Iván Rodríguez

Personal information
- Full name: Iván Rodríguez Martos
- Date of birth: 7 June 2006 (age 20)
- Place of birth: Santpedor, Spain
- Height: 1.71 m (5 ft 7 in)
- Position: Left-back

Team information
- Current team: Huesca (on loan from Andorra)

Youth career
- Santpedor
- Gimnàstic Manresa
- 2016–2019: Barcelona
- 2019–2024: Gimnàstic Manresa

Senior career*
- Years: Team / Apps / (Gls)
- 2024–: Andorra / 29 / (0)
- 2025–2026: → Villarreal B (loan) / 18 / (0)
- 2026–: → Huesca (loan) / 0 / (0)

International career
- 2021: Andorra U17 / 3 / (0)
- 2023: Andorra U19 / 3 / (0)

= Iván Rodríguez (footballer, born 2006) =

Andorran footballer

Iván Rodríguez Martos (born 7 June 2006) is a professional footballer who plays as a left-back for Spanish club SD Huesca, on loan from FC Andorra. Born in Spain, he represents Andorra at youth international level.

==Club career==
Born in Santpedor, Barcelona, Catalonia, Rodríguez joined FC Barcelona's La Masia in 2016, after representing Club Gimnàstic de Manresa and hometown side CF Santpedor. He left the club in 2019, and returned to Nàstic Manresa, now an affiliate side of FC Andorra.

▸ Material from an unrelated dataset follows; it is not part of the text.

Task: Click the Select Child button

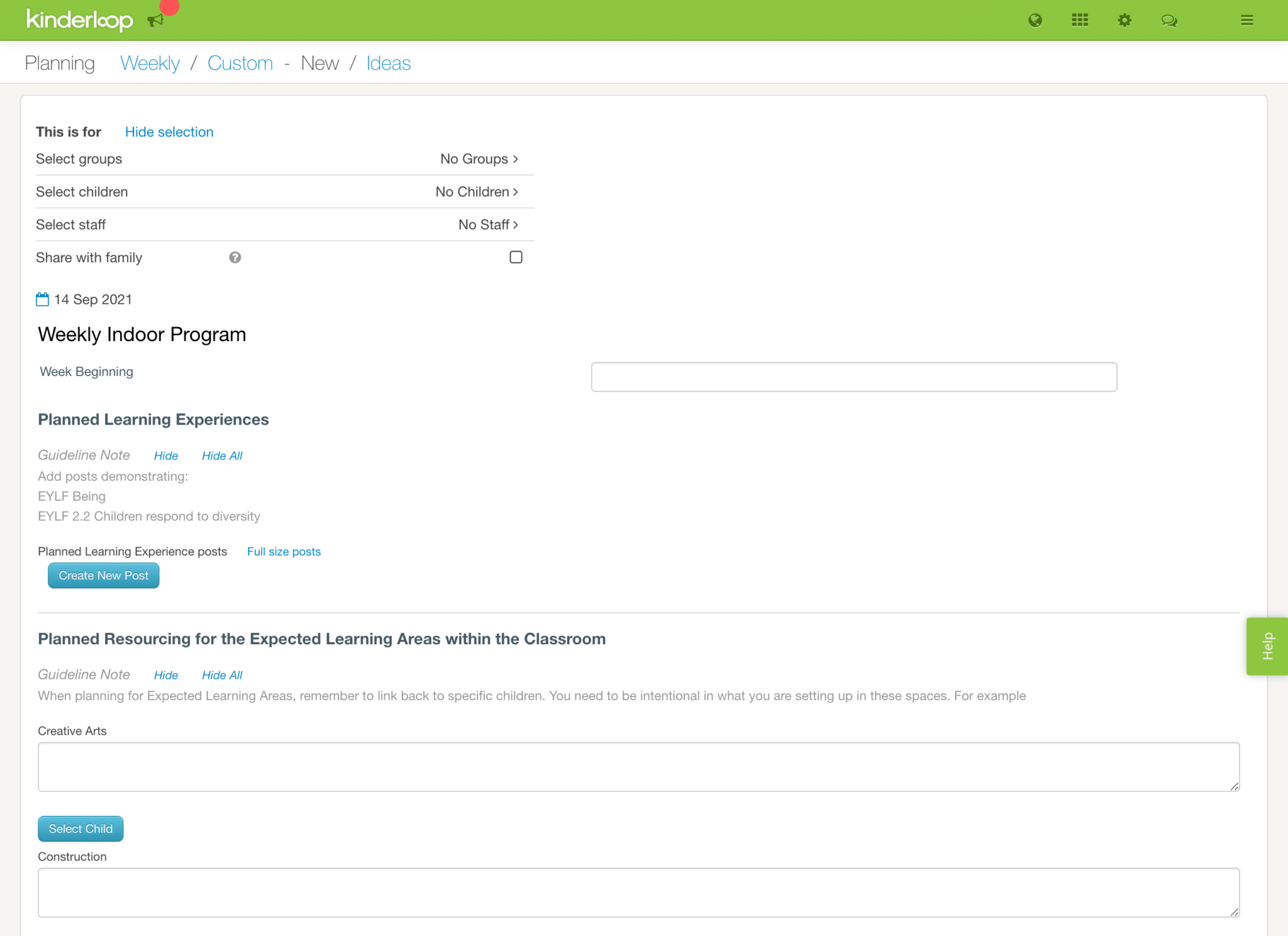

In August 2024, after playing in the pre-season with Andorra, Rodríguez was promoted to the first team by manager Ferran Costa. He made his league debut on 21 September 2024, starting in a 1–0 Primera Federación away win over Sestao River Club.

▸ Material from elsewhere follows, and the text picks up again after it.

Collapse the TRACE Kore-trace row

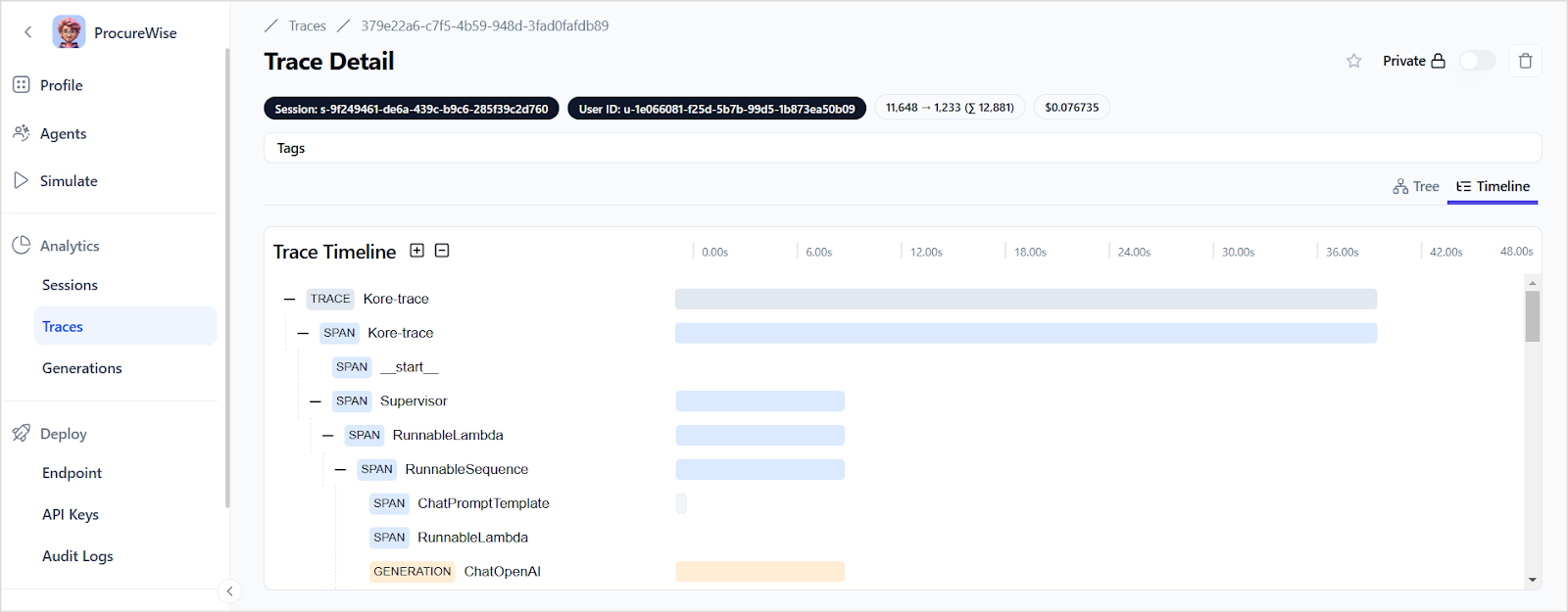click(x=289, y=300)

On 8 October 2024, Rodríguez renewed his contract with the Tricolors until 2027. He established himself as a first-choice during the season, contributing with 34 appearances overall as the club achieved promotion to Segunda División.

On 6 August 2025, Rodríguez was loaned to Villarreal CF B in the third division, for one year. The following 8 July, he moved to fellow league team SD Huesca also in a temporary deal.

==International career==
Born in Spain, Rodríguez represented Andorra at under-17 and under-19 levels.